Segment Open

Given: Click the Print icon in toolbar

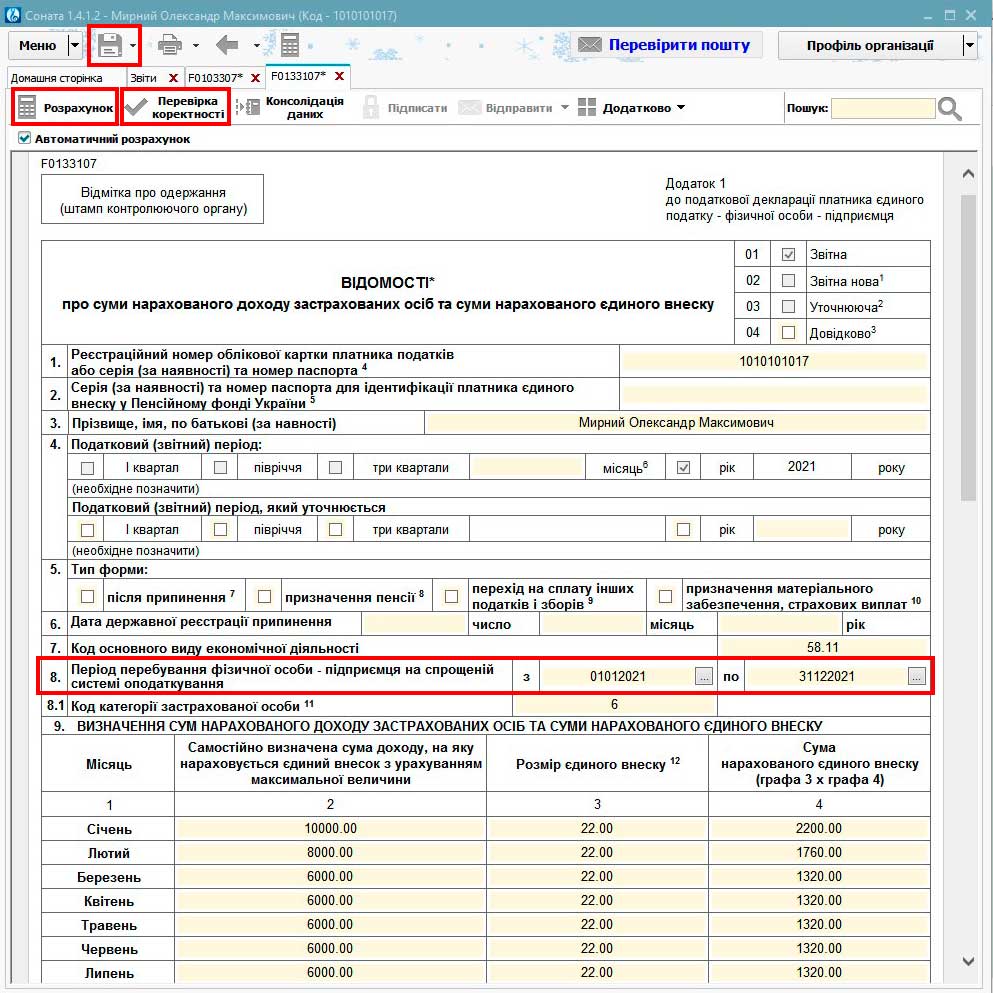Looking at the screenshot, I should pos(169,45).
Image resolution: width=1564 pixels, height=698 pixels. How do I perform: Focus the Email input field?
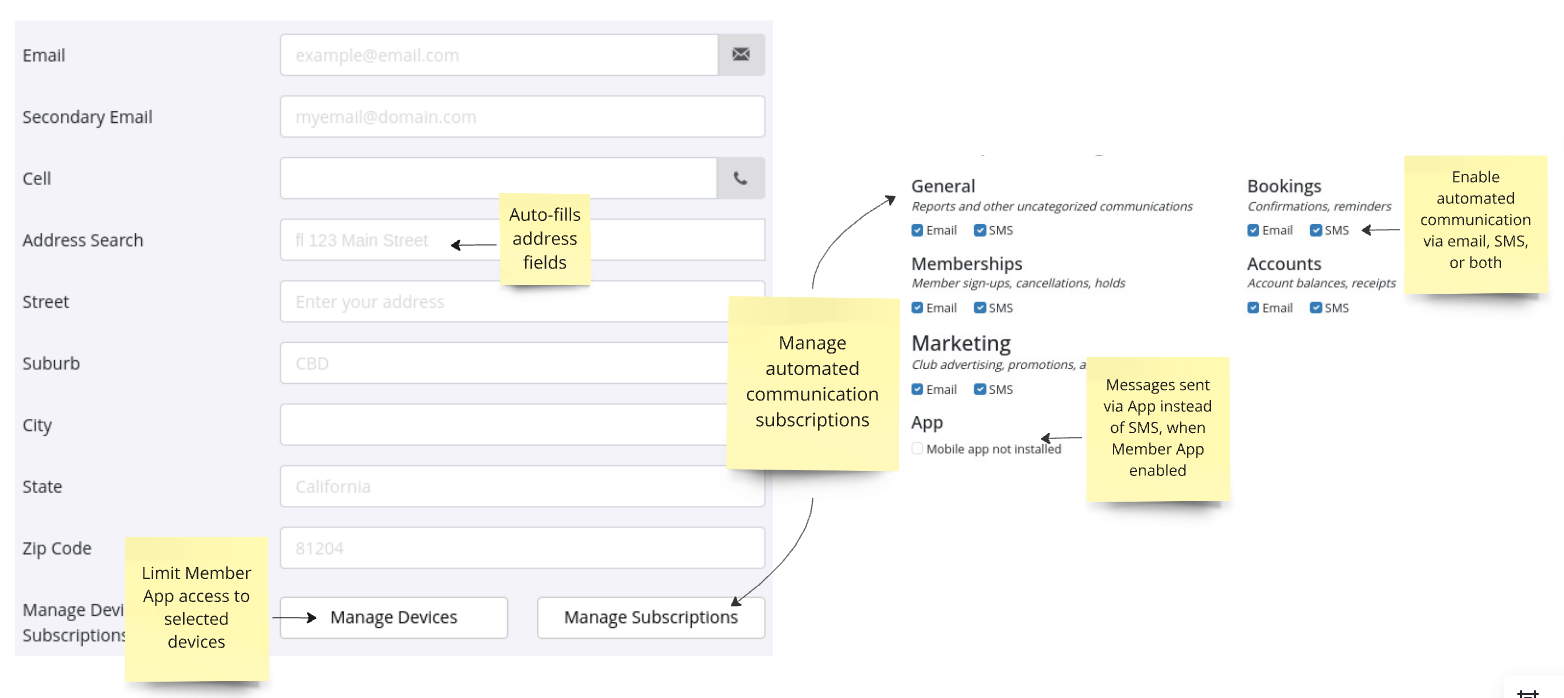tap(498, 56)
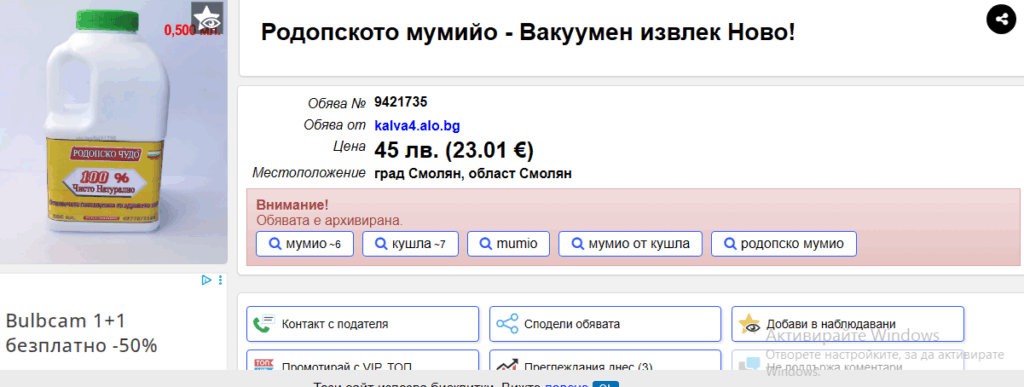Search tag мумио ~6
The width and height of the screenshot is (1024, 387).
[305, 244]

Segment Closed

_EXERCISE_
Omit the pictures, then give every record back exactly as it stands.

_EXERCISE RESULT_
Given: Click the Print icon in toolbar

Looking at the screenshot, I should pos(169,45).
Image resolution: width=1564 pixels, height=698 pixels. How do I perform: Focus the Email input field?
tap(498, 56)
Search tag мумио ~6
The width and height of the screenshot is (1024, 387).
[305, 244]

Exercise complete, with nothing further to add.